Wednesday, 23 May 2012

BlackfeministsUK at SlutWalk Oxford 2012: Speech by Adunni Adams


This is a transcript of the speech given at the Oxford Slutwalk on Saturday 19th May 2012, Wadham College, Oxford

It is wonderful to be among you all today. This is one of a multitude of Slutwalks which have taken place across the world. The message is clear. Victim blaming in crimes against women is not acceptable. We stand unified against this. But we could be stronger. We could do more to ensure a true unity. The movement as a whole must look within and address its ability to be fair and honest in its acknowledgement, understanding and support of those for whom gender is not the single, substantial point of oppression. Our ability to debate and embrace intersectionalities is vital to a healthy feminist movement and a healthy women’s movement. Without the acknowledgment of race politics which specifically affect black women, there is weakness. Without open and integrated discussion about the discrimination of women on the basis of disability, there is weakness.
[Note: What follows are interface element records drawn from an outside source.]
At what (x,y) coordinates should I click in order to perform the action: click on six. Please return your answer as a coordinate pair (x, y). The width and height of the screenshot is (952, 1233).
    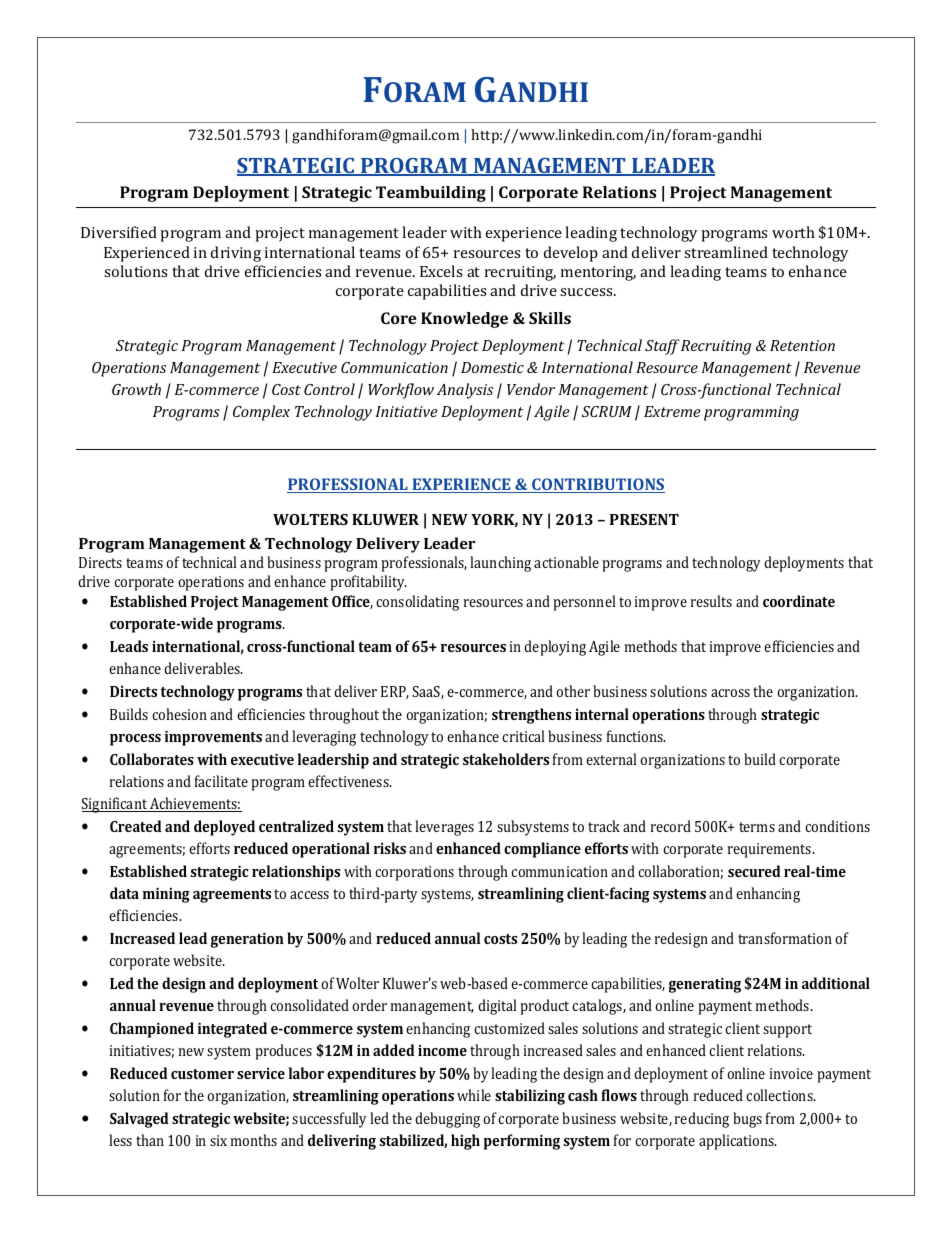
    Looking at the image, I should click on (218, 1140).
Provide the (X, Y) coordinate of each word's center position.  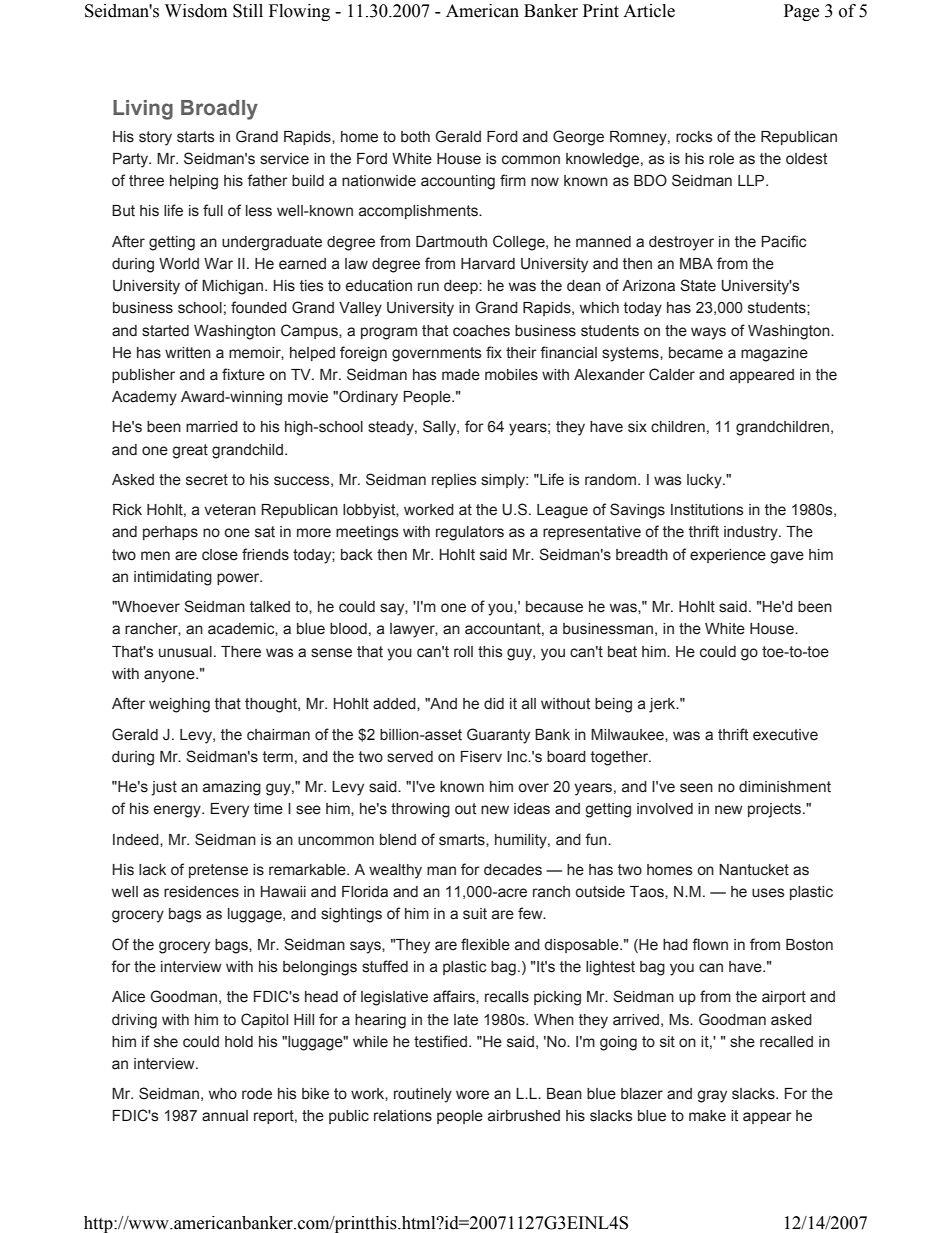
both (415, 137)
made (461, 375)
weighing (179, 705)
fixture (243, 374)
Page (801, 12)
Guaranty (498, 736)
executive (785, 735)
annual (225, 1116)
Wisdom (196, 11)
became (696, 353)
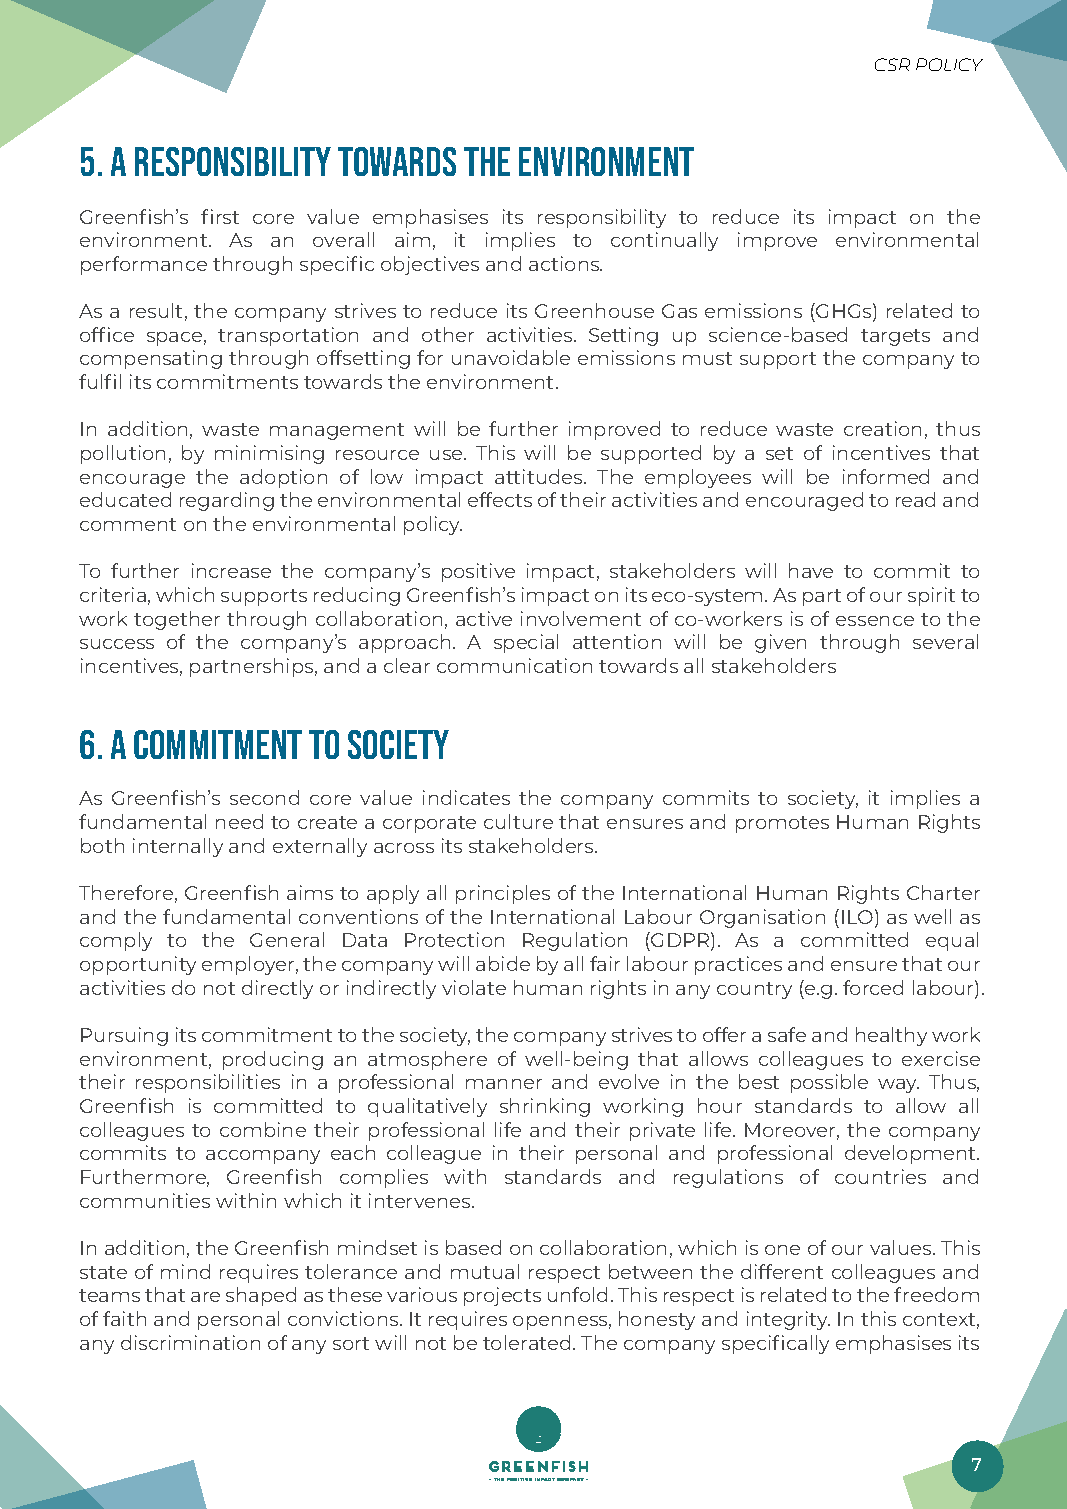 The width and height of the page is (1067, 1509). What do you see at coordinates (886, 476) in the page?
I see `informed` at bounding box center [886, 476].
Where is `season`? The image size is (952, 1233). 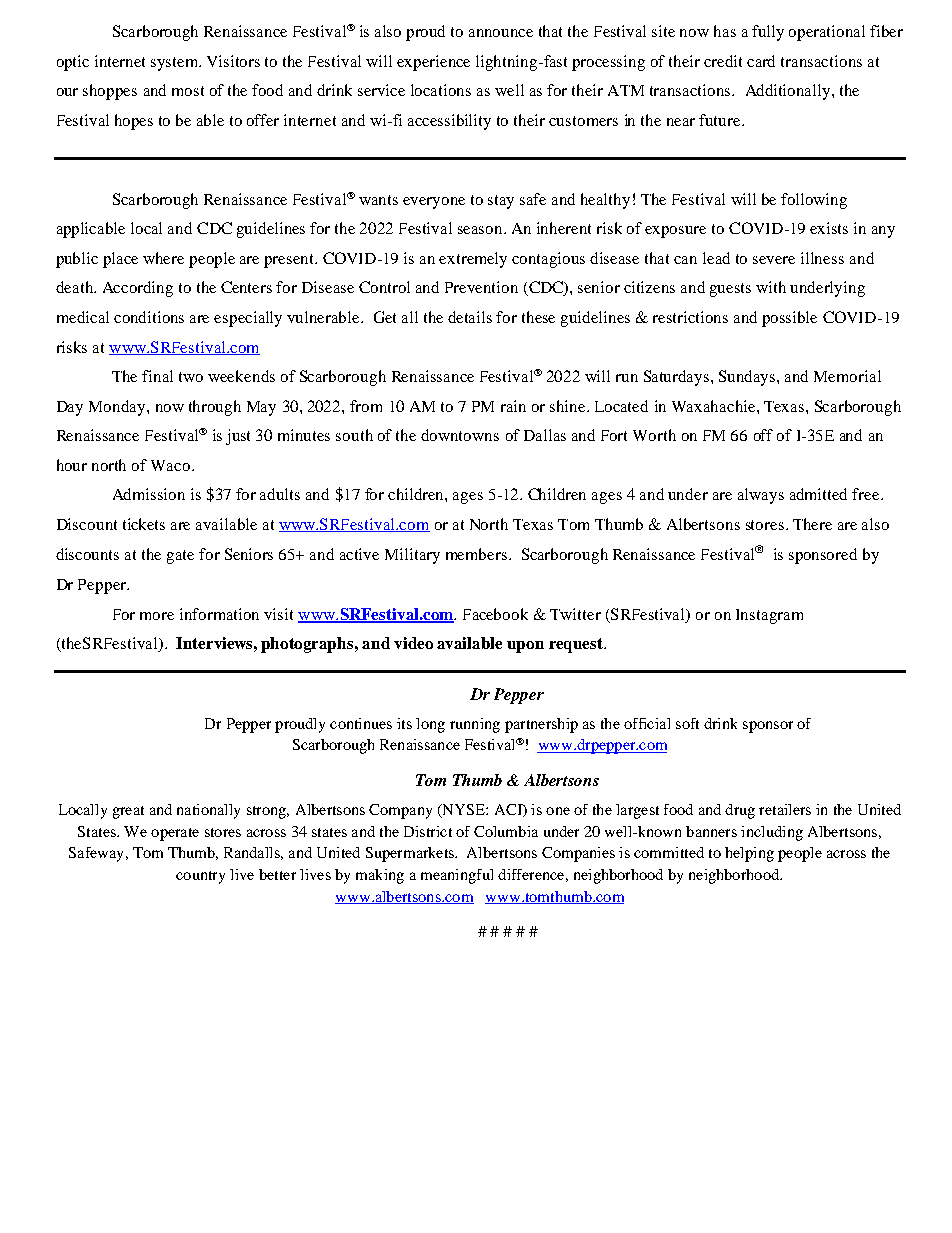
season is located at coordinates (481, 230).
Without a wholesale rejection of persecution and discrimination on the basis of religious belief or non-belief, there is weakness. Without a centralisation of lesbian, gay, bisexual and transgender oppressions there is weakness. We all operate separately if we choose to push aside these sites of oppression. Therefore I have come to ask you all to consider these things carefully, in your activism, in your politics and most importantly, in your personal choices. I invite you to challenge your own perceptions and norms, not just currently but always. Don’t settle for the ideas placed in front of you. Seek out your own truths. Of course, this is why so many of you are here today. You have questioned the blatant lies which course through the criminal justice systems here and across the world. Lies which prop up sexist values which blame women when we are victims of abuse. It justifies criminality by casting women as central actors in their own persecution. As much as this has brought us, and so many others across the world, out to demonstrate, we must come out in recognition of the complicity of intersecting prejudices in creating this very injustice. Thank You.